A preference for appetizing food in the food-choice task was associated with impulsivity measures in our whole sample. Specifically, Sensation Seeking and Positive Urgency (both related to greater reward sensitivity), which may indicate a mediational role of impulsivity in determining food preferences. These results corroborate previous evidence. Davis et al. (2007) [47] found in women ranging from normal weight to obese that reward sensitivity was positively linked to overeating and high sugar-fat food preferences. Nederkoorn et al. (2010) [48] found that participants with greater impulsivity gained more weight during a 1-year period. It has been proposed that impulsivity may accelerate the acquisition of Pavlovian conditioning to appetitive cues [49]. All of this evidence suggests that exposure to appetitive food cues, via interaction with impulsivity traits, may play an important role in the development of unhealthy eating behaviours. In modern societies, given the high availability of, and frequent exposure to, high calorie foods, individuals with high reward sensitivity are predisposed to consumption beyond their caloric needs. The enhanced preference for fat-sweet foods is explained by their greater reinforcing value, especially in individuals with excess weight [50].
As the incentive salience of appetizing food cues increases, seeking out and consuming this type of food becomes an important goal, exceeding feeding homeostatic regulation [51]. This represents a risky behaviour, since consuming foods high in fat and/or sugar is associated with weight gain in children and adolescents and, therefore, increased risk of obesity [52]. Macchi, MacKew and Davis (2017) [53] assessed eating habits and risk-taking (BART) in adolescents and found that choices on the BART were riskier in adolescents who made unhealthier food choices. These findings are congruent with studies observing that adolescents with higher risk-taking on the BART consistently engaged in greater risk-taking activities outside of the laboratory, such as smoking, drinking, gambling or substance abuse [54–56].
Limitations
Regarding limitations of the study, there are a number of issues that need to be addressed in future studies, like differentiating among obese, overweight and normal weight participants, the inclusion of objective eating behaviour measures (in the home and/or the lab), and the fulfilment of a more exhaustive decision-making evaluation.
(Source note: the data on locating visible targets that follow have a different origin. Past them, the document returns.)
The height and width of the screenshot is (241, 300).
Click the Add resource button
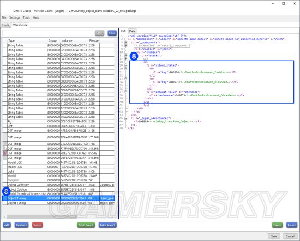[7, 225]
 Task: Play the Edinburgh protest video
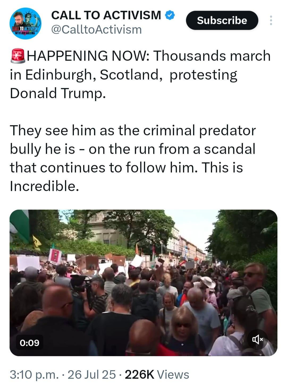[x=144, y=283]
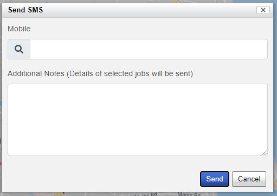The height and width of the screenshot is (196, 277).
Task: Click the Additional Notes label text
Action: click(36, 73)
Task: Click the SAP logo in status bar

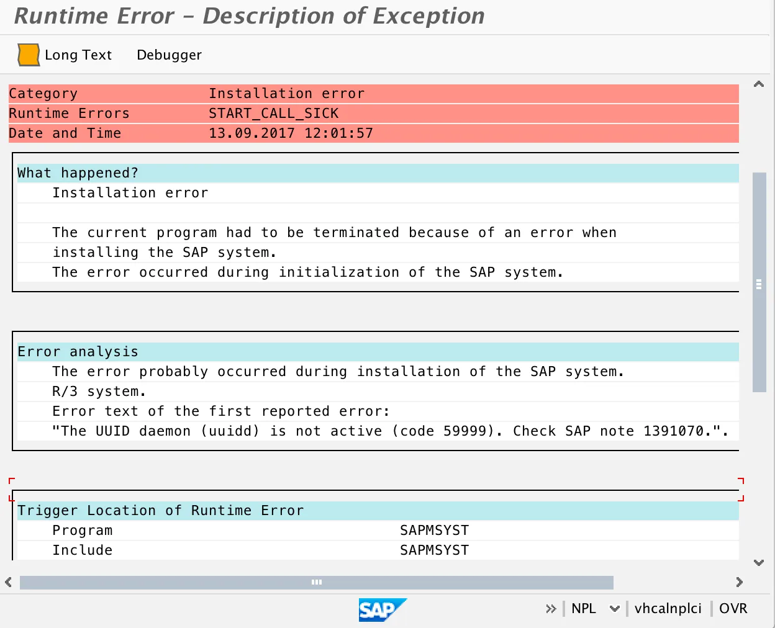Action: [382, 609]
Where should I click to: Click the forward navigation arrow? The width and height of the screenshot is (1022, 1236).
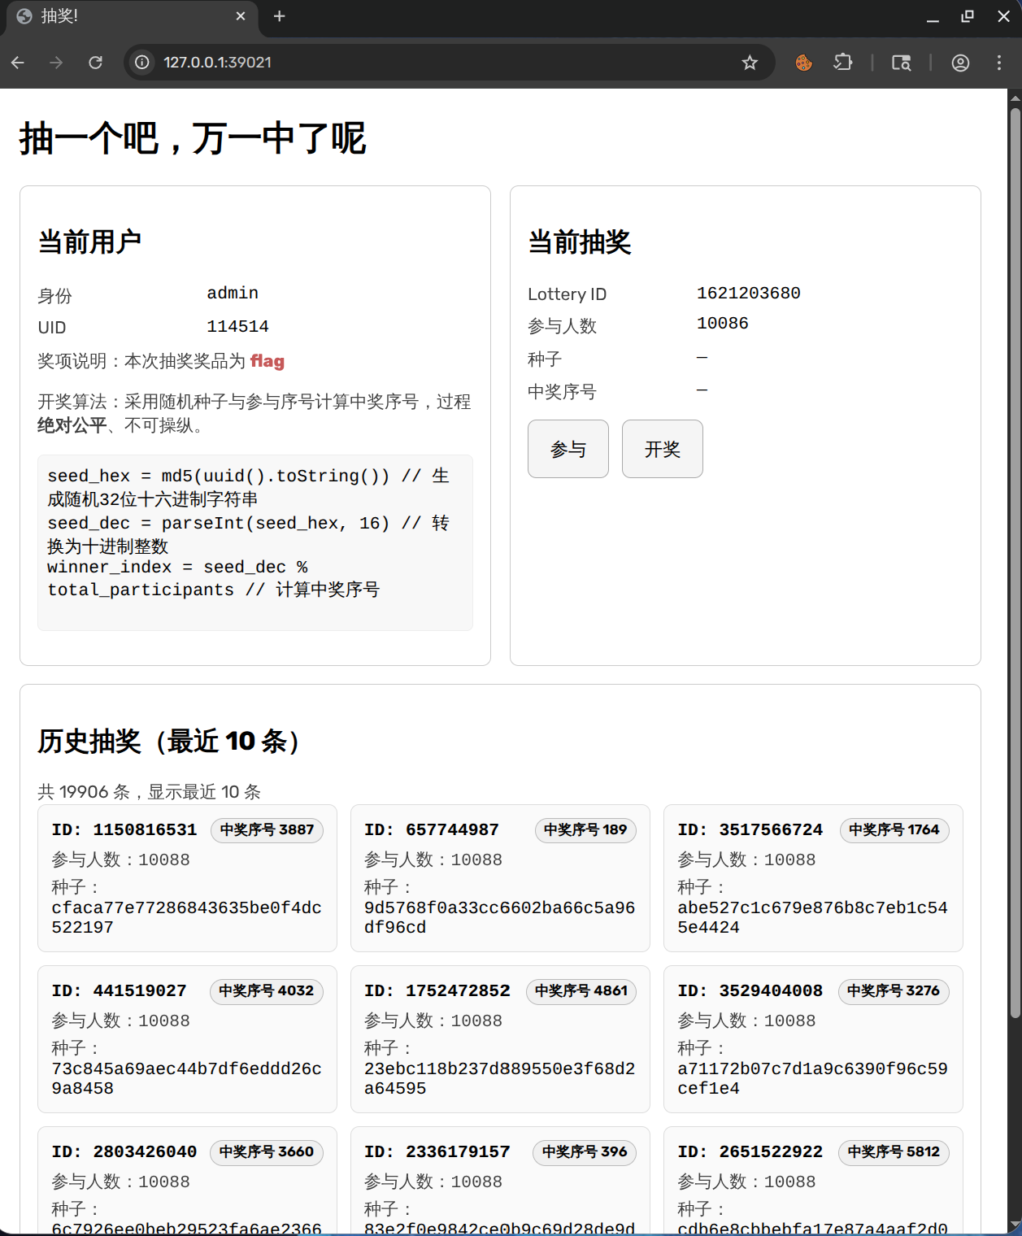56,63
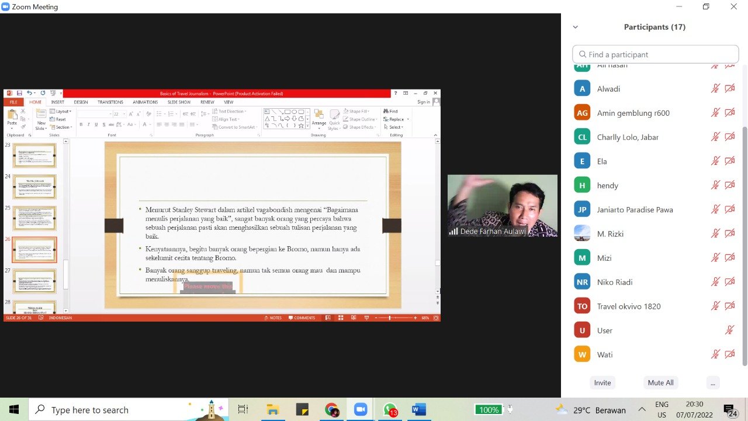Click the Mute All button
The image size is (748, 421).
coord(660,383)
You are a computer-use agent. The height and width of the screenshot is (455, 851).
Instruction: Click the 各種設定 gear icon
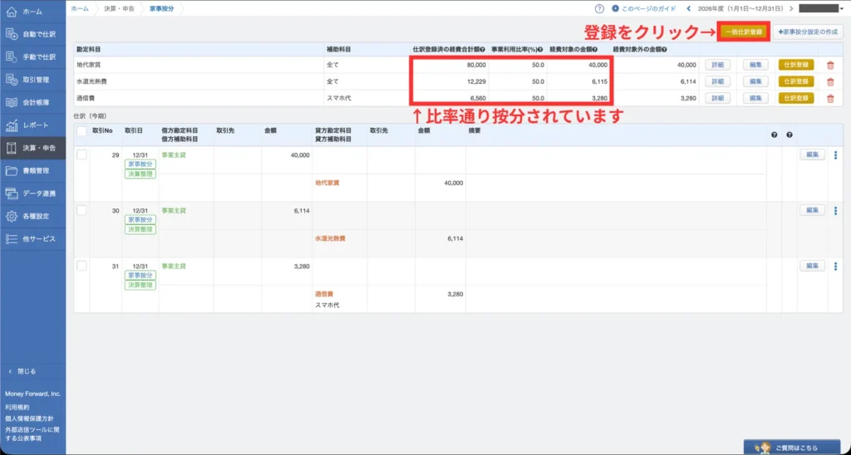(x=12, y=216)
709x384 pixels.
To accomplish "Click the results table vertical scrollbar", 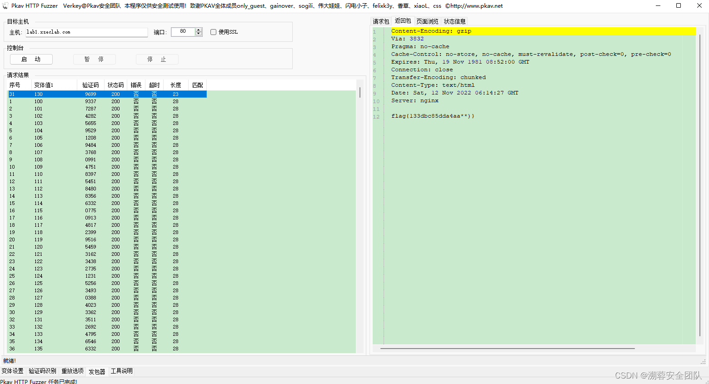I will click(360, 93).
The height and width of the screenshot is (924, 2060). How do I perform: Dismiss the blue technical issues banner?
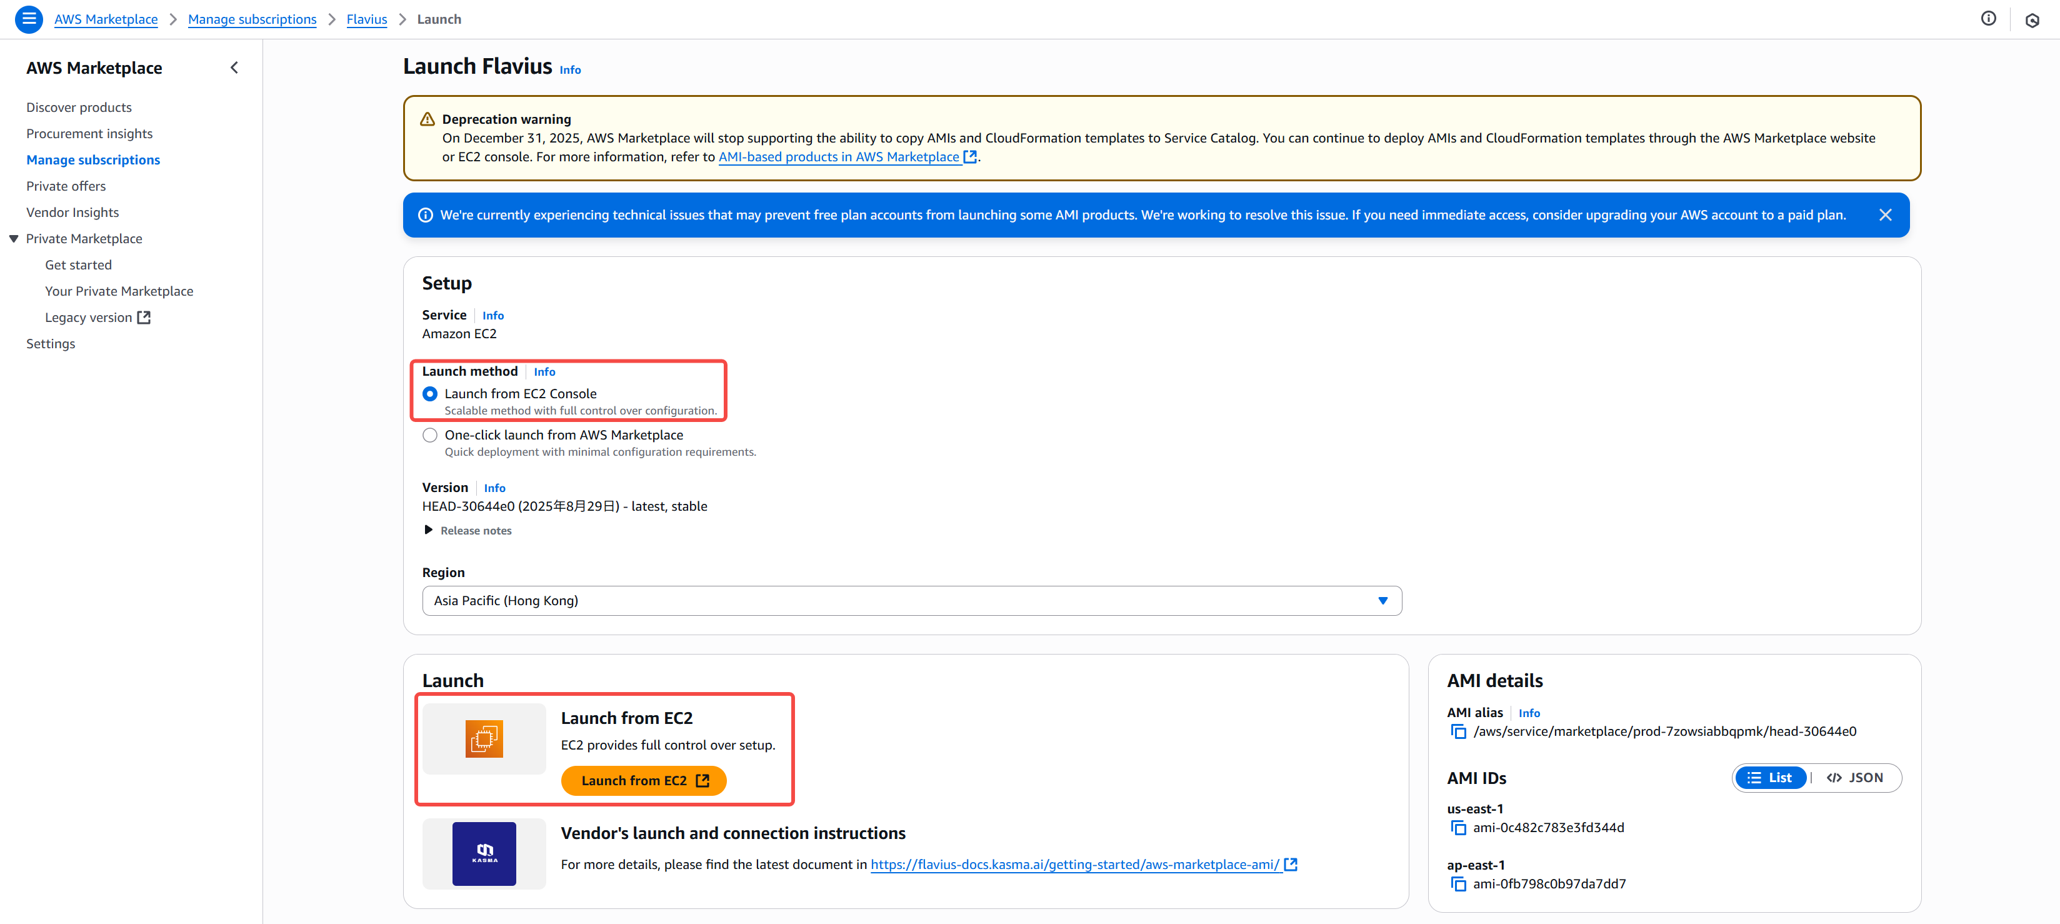pyautogui.click(x=1885, y=215)
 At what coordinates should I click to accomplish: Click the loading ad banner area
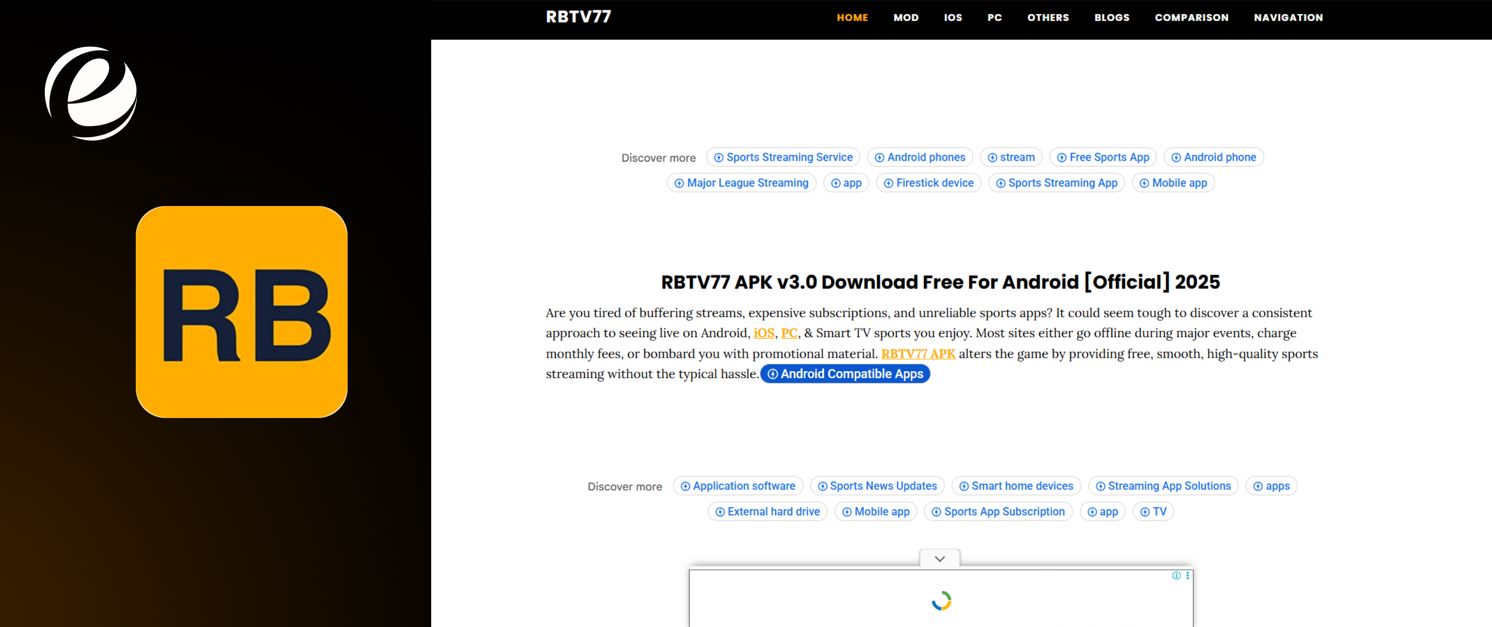click(941, 599)
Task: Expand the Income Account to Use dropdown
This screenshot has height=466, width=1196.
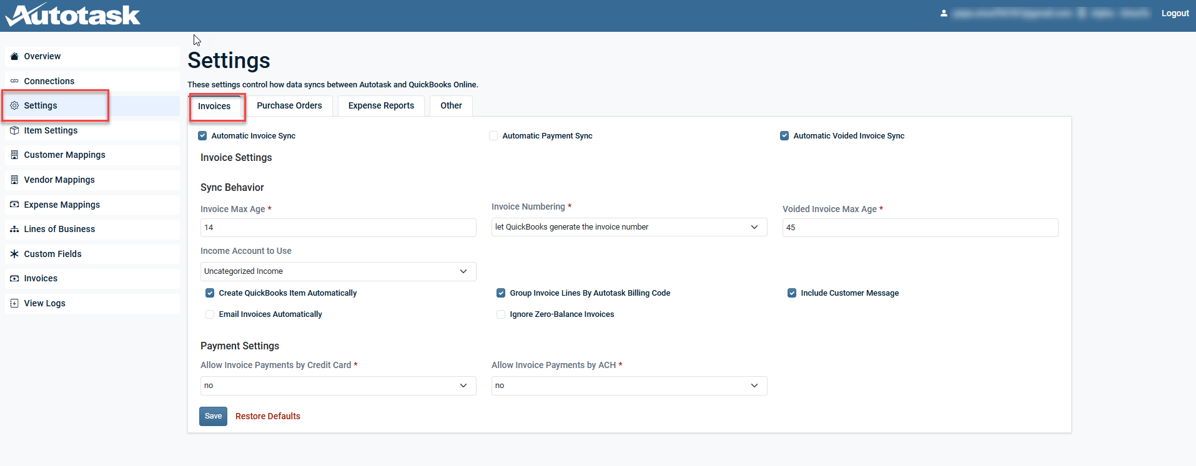Action: (337, 271)
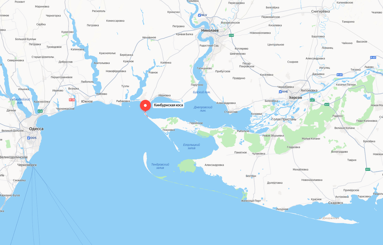Select the Одесса city label

(x=36, y=129)
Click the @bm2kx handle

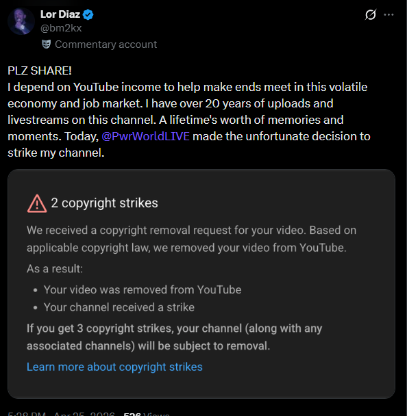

In addition, we performed several correlations, which may increase Type I errors. Consequently, results concerning associations between variables should be taken with caution and considered preliminary. Furthermore, future studies should evaluate the longitudinal influence of risk-taking on weight gain. Finally, the lack of a control group not exposed to the food-choice task manipulation makes it difficult to discern whether the changes in hunger feelings and decision-making are due to the visualization of food, the mere passage of time or the repeated administration of the test. Future studies will be necessary to address this limitation by including an appropriate control group.
Conclusions
In summary, the results showed that excess weight adolescents increased their risky decision-making after food-choice task exposure, where this was associated with an increase in hunger levels. Excess weight in adolescence is a risk factor for the development of future health problems and obesity. In current western societies, given the high availability of, and exposure to, high-calorie foods, decision-making has become a crucial factor in maintaining healthy eating habits. Since risk-taking is more prevalent in adolescence, it may be important to empower adolescents to make healthy decisions to prevent future obesity. Impulse control and decision-making should be an important target to prevent risky eating behaviour in adolescents.